▸ WHAT IS NEEDED: Copy the lines below, please, starting with the one that contains "At what coordinates" and ending with the last. Pictures stay out.

▸ INPUT DATA:
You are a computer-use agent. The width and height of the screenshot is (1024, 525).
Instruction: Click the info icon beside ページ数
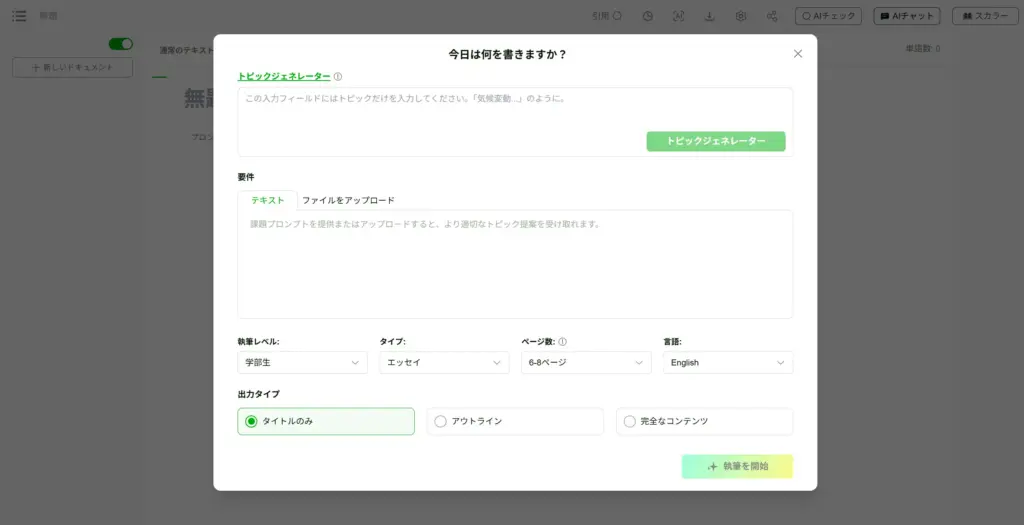coord(562,341)
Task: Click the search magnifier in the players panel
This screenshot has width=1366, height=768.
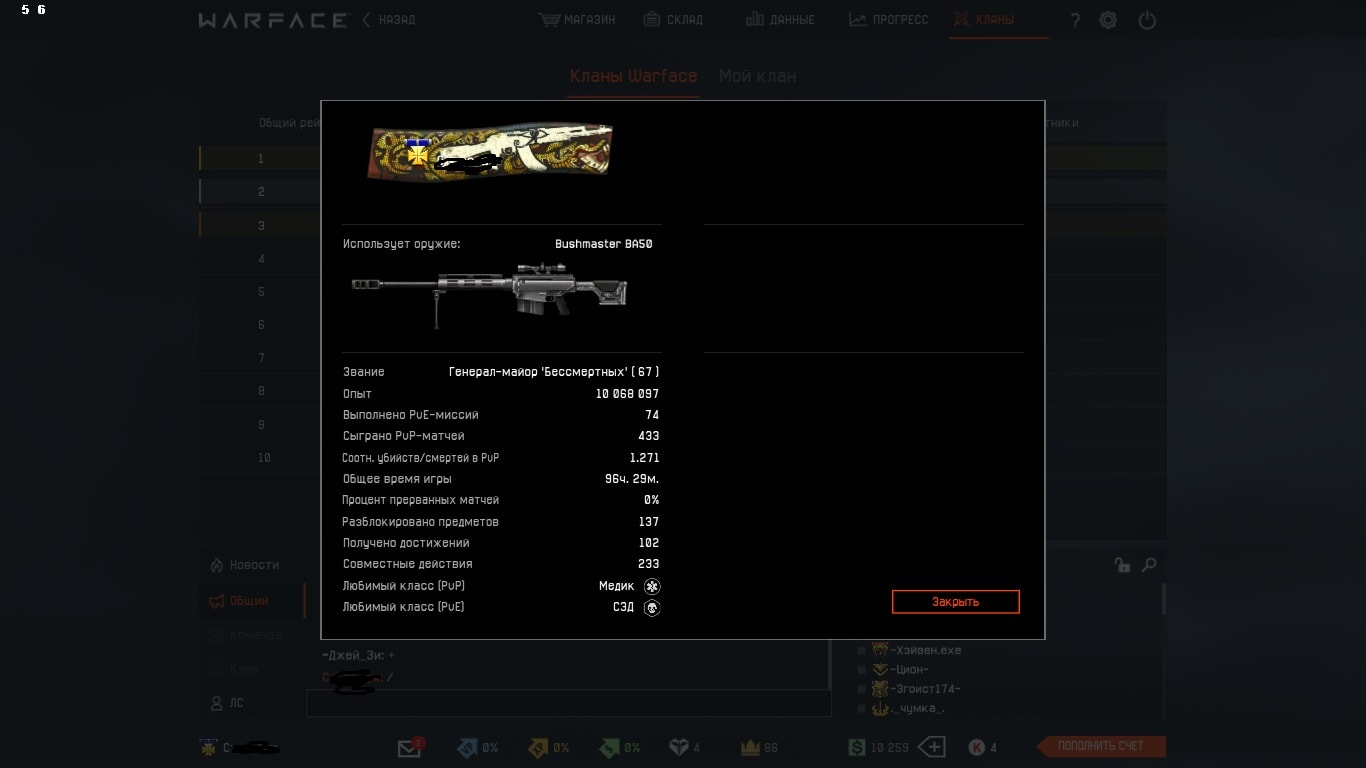Action: click(1149, 565)
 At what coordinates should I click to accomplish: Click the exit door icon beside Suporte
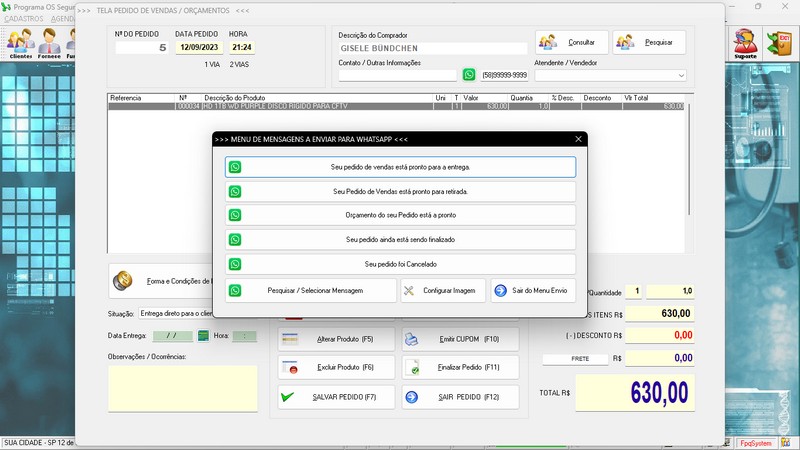click(x=778, y=43)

▸ ANSWER TO THIS TASK:
 At what coordinates should I click to accomplish: Click the exit door icon beside Suporte
click(x=778, y=43)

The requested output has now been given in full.